Please report every line of the records below that contains the word "should", copying each such line in full.
___ Rows
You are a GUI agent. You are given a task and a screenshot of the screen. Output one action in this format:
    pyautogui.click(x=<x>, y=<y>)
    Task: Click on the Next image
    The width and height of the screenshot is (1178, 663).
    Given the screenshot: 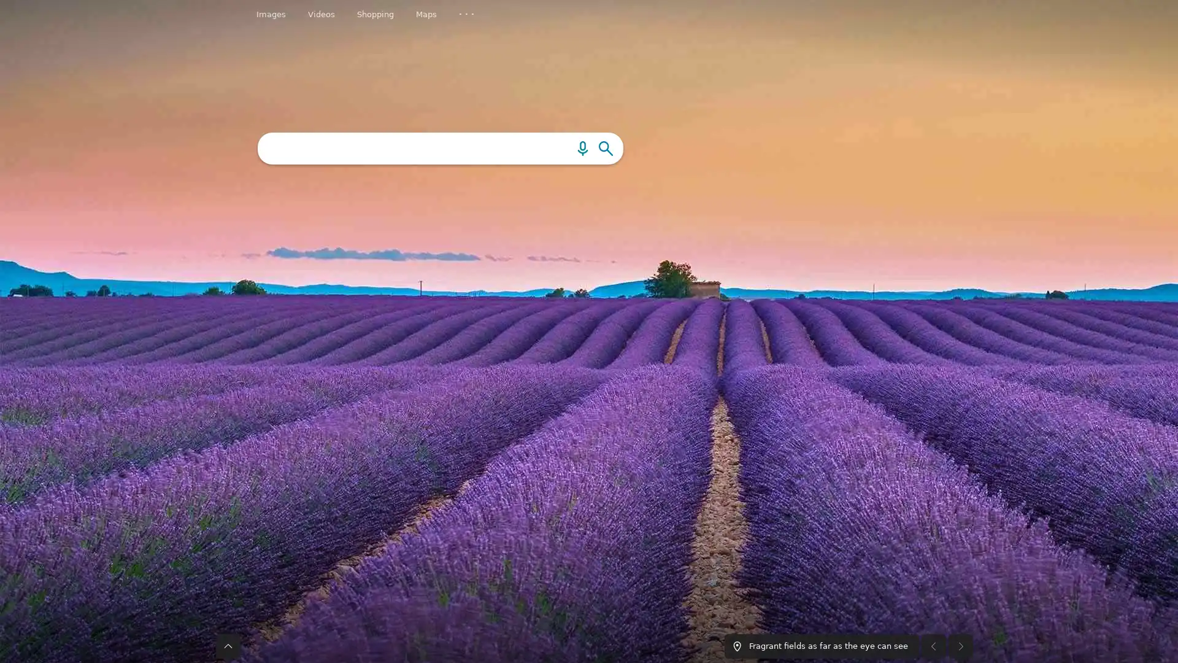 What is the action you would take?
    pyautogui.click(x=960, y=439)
______
___ Rows
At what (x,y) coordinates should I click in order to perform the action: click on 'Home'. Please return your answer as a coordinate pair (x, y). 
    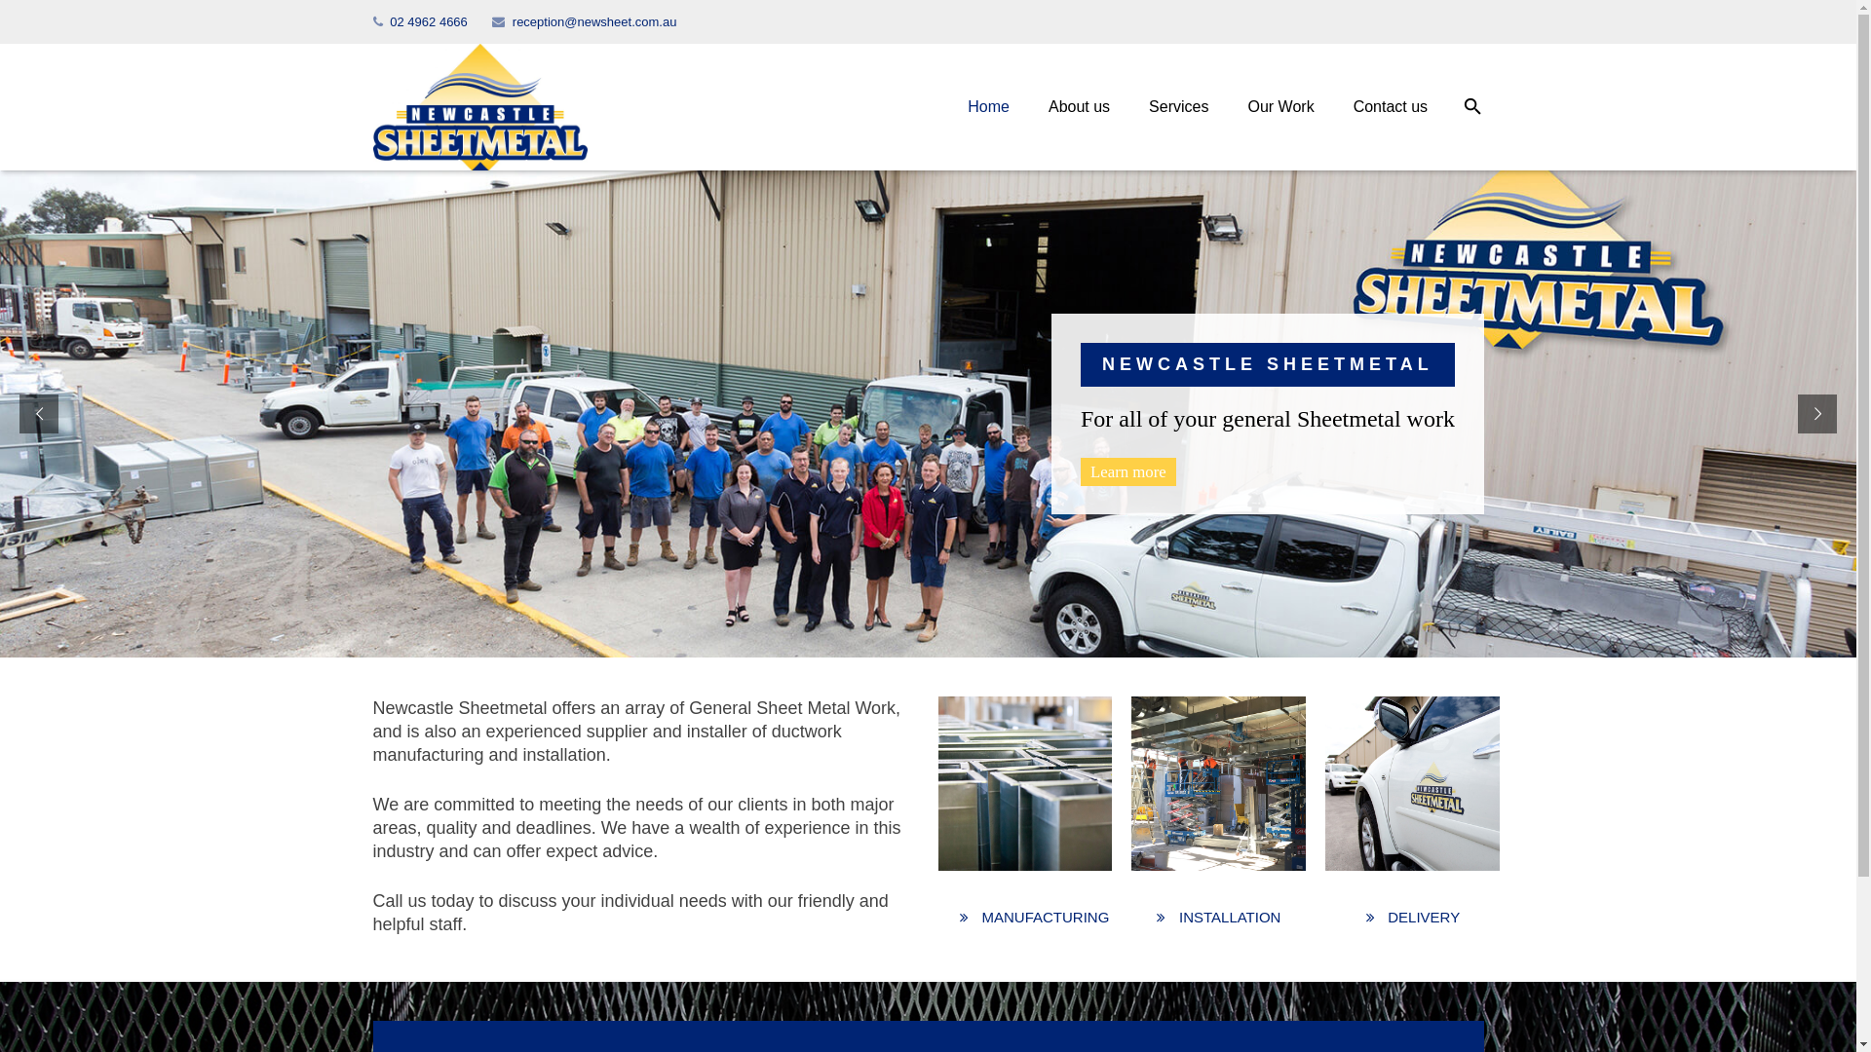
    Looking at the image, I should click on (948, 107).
______
___ Rows
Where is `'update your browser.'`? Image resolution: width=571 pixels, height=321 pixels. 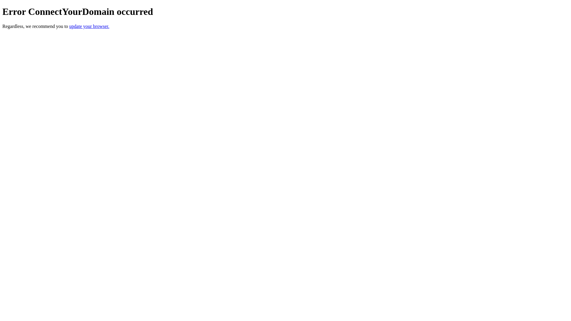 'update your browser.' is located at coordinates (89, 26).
______
Exercise solution:
At what (x,y) coordinates should I click in order to perform the action: click on 'Home'. Please return your answer as a coordinate pair (x, y). 
    Looking at the image, I should click on (948, 107).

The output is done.